他說:「世侄確實是個聰明人,可是聰明到如若不用,就不殺不可的地步,當真是一件好事嗎?」
裴臨抬手,湊在自己頸邊比了一個「咔嚓」的手勢,繼續輕飄飄地把話往下拋:「裴刺史要滅口,也得挑些厲害的來。」
裴煥君深吸了一口氣。
是的,眼前這人不知道什麼來頭,分明他已經派人去查過了,除卻一點齷齪又常見的家私,什麼也沒從裴家那邊查出來。

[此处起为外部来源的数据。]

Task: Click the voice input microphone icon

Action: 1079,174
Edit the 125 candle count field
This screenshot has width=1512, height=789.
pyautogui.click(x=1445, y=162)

偏偏他身手又極強,而裴煥君不敢把動靜鬧得太大,零零散散派去的人無一得逞。
裴煥君垂下眼眸、收斂眼神,再抬眼看向裴臨時,瞳孔中忽然閃過了詭異的狂熱神色。
開口時,他的聲音甚至都激動得在打顫:「世侄沒有猜錯,姜錦的身份確實不簡單。」
「我如此籌謀,因為……她正是郜國公主的女兒。」
作者有話說:
姜錦:baby小人!你們都是baby小人!凸(—。—)凸
——
◉ 第44章
僅僅只是提到這個封號, 裴煥君的眼眶竟就被情緒逼得發紅了。
面前的酒壺分明是空的,但他過度興奮,就像滿飲了整壺一般, 激動到額角青筋狂跳。
「她的血脈, 姜游果然還是有本事為她留下, 竟還如此……這何嘗不是天公助興?」
瘋子總是讓人害怕的, 裴臨不動聲色地往後退了些。
早在前世,他便知曉姜錦其實很在意自己的身世,所以一直有派人去查那些陳年舊事。
按理說, 在他真正手握權柄之後,想查一個人,想來應該很簡單。
畢竟她的身世本就不是無跡可循,單從她那養父的來歷下手,就應該能查到很多東西了。
譬如他何時來到青縣, 之前去過哪裡,又是在何處撿到的女嬰。
這些確實也都查到了。
可裴臨大海撈針似的遣出去了一波又一波的人, 卻始終沒能沿著這些線索, 查個水落石出。
查不清,便是一個危險的信號。裴臨開始懷疑姜錦的身世不簡單, 沒再輕舉妄動。
她那養父能與那雲州刺史在長安有舊,從前好似也在長安停留過……裴臨開始順著與姜錦年齡差不多的那些陳年舊事往下查。
結果還真叫他查出點捕風捉影的東西。
——坊間傳言, 郜國公主事敗被圈禁後, 有人路過那座宅邸時, 聽到了嬰兒的啼哭。
裴臨本不信巧合。
可算一算姜游到達青縣的時間,算一算那時襁褓中姜錦的年紀, 那個匪夷所思的猜測, 還是在他心頭成形了。
帶著答案再去探究問題, 一切變得輕而易舉,裴臨越查越心驚,直到那一日,有人帶著真相上門拜訪。